• _Available records_
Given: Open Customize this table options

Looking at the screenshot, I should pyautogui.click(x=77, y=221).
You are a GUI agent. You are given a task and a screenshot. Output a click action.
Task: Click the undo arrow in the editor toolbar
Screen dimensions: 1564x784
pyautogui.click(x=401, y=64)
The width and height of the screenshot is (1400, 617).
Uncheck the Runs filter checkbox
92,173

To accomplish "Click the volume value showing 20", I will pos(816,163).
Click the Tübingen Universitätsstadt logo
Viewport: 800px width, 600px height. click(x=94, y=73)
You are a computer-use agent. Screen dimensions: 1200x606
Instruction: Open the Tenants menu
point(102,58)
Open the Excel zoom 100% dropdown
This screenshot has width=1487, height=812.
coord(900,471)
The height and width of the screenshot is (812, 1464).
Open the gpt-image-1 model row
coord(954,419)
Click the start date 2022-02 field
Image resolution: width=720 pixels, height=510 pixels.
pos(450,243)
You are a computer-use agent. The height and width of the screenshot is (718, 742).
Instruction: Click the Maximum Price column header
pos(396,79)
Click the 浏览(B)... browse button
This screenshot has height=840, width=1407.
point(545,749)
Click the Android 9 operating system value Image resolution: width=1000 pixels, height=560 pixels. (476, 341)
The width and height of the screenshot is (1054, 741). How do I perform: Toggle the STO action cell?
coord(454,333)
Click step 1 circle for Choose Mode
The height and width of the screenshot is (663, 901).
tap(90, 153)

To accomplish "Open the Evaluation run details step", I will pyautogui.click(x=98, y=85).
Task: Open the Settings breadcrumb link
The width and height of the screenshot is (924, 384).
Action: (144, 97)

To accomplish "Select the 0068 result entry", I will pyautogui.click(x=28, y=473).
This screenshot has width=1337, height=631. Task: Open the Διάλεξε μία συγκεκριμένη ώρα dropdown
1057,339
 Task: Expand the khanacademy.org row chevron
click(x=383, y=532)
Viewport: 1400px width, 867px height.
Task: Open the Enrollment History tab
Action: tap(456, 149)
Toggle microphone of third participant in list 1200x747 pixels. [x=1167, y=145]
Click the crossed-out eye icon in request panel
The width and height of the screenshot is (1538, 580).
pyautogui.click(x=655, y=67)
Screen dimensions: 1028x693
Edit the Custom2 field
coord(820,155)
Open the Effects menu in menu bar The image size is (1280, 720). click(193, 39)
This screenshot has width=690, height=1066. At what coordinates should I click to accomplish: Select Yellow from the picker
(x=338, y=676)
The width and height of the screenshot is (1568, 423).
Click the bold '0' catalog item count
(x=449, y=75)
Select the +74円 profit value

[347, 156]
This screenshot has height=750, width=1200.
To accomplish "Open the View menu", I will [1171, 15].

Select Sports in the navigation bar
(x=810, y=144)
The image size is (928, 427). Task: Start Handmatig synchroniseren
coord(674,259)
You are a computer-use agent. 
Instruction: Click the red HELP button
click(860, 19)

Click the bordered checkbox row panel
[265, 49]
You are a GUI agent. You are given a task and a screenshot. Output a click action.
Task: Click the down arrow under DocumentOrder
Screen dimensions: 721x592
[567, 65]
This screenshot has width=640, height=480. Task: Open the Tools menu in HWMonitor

• _Written exercise_
Reproduce every item above verbatim, line for line and in the original order.

• _Solution for this task_
Given: Open Customize this table options

Looking at the screenshot, I should pyautogui.click(x=77, y=221).
You are a GUI agent. You are given a task and a screenshot. Output a click action.
Task: Click the undo arrow in the editor toolbar
Screen dimensions: 1564x784
pyautogui.click(x=401, y=64)
The width and height of the screenshot is (1400, 617).
Uncheck the Runs filter checkbox
92,173

To accomplish "Click the volume value showing 20", I will pos(816,163).
Click the Tübingen Universitätsstadt logo
Viewport: 800px width, 600px height. click(x=94, y=73)
You are a computer-use agent. Screen dimensions: 1200x606
Instruction: Open the Tenants menu
point(102,58)
Open the Excel zoom 100% dropdown
This screenshot has width=1487, height=812.
coord(900,471)
The height and width of the screenshot is (812, 1464).
Open the gpt-image-1 model row
coord(954,419)
Click the start date 2022-02 field
Image resolution: width=720 pixels, height=510 pixels.
pos(450,243)
You are a computer-use agent. The height and width of the screenshot is (718, 742).
Instruction: Click the Maximum Price column header
pos(396,79)
Click the 浏览(B)... browse button
This screenshot has height=840, width=1407.
point(545,749)
Click the Android 9 operating system value Image resolution: width=1000 pixels, height=560 pixels. (476, 341)
The width and height of the screenshot is (1054, 741). How do I perform: Toggle the STO action cell?
coord(454,333)
Click step 1 circle for Choose Mode
The height and width of the screenshot is (663, 901).
tap(90, 153)

To accomplish "Open the Evaluation run details step", I will pyautogui.click(x=98, y=85).
Task: Open the Settings breadcrumb link
The width and height of the screenshot is (924, 384).
Action: (144, 97)

To accomplish "Select the 0068 result entry", I will pyautogui.click(x=28, y=473).
This screenshot has width=1337, height=631. Task: Open the Διάλεξε μία συγκεκριμένη ώρα dropdown
1057,339
 Task: Expand the khanacademy.org row chevron
click(x=383, y=532)
Viewport: 1400px width, 867px height.
Task: Open the Enrollment History tab
Action: tap(456, 149)
Toggle microphone of third participant in list 1200x747 pixels. [x=1167, y=145]
Click the crossed-out eye icon in request panel
The width and height of the screenshot is (1538, 580).
pyautogui.click(x=655, y=67)
Screen dimensions: 1028x693
Edit the Custom2 field
coord(820,155)
Open the Effects menu in menu bar The image size is (1280, 720). click(193, 39)
This screenshot has width=690, height=1066. At what coordinates should I click to accomplish: Select Yellow from the picker
(x=338, y=676)
The width and height of the screenshot is (1568, 423).
Click the bold '0' catalog item count
(x=449, y=75)
Select the +74円 profit value

[347, 156]
This screenshot has height=750, width=1200.
To accomplish "Open the View menu", I will [1171, 15].

Select Sports in the navigation bar
(x=810, y=144)
The image size is (928, 427). Task: Start Handmatig synchroniseren
coord(674,259)
You are a computer-use agent. 
Instruction: Click the red HELP button
click(860, 19)

Click the bordered checkbox row panel
[265, 49]
You are a GUI agent. You are given a task and a screenshot. Output a click action.
Task: Click the down arrow under DocumentOrder
Screen dimensions: 721x592
[567, 65]
This screenshot has width=640, height=480. Task: Open the Tools menu in HWMonitor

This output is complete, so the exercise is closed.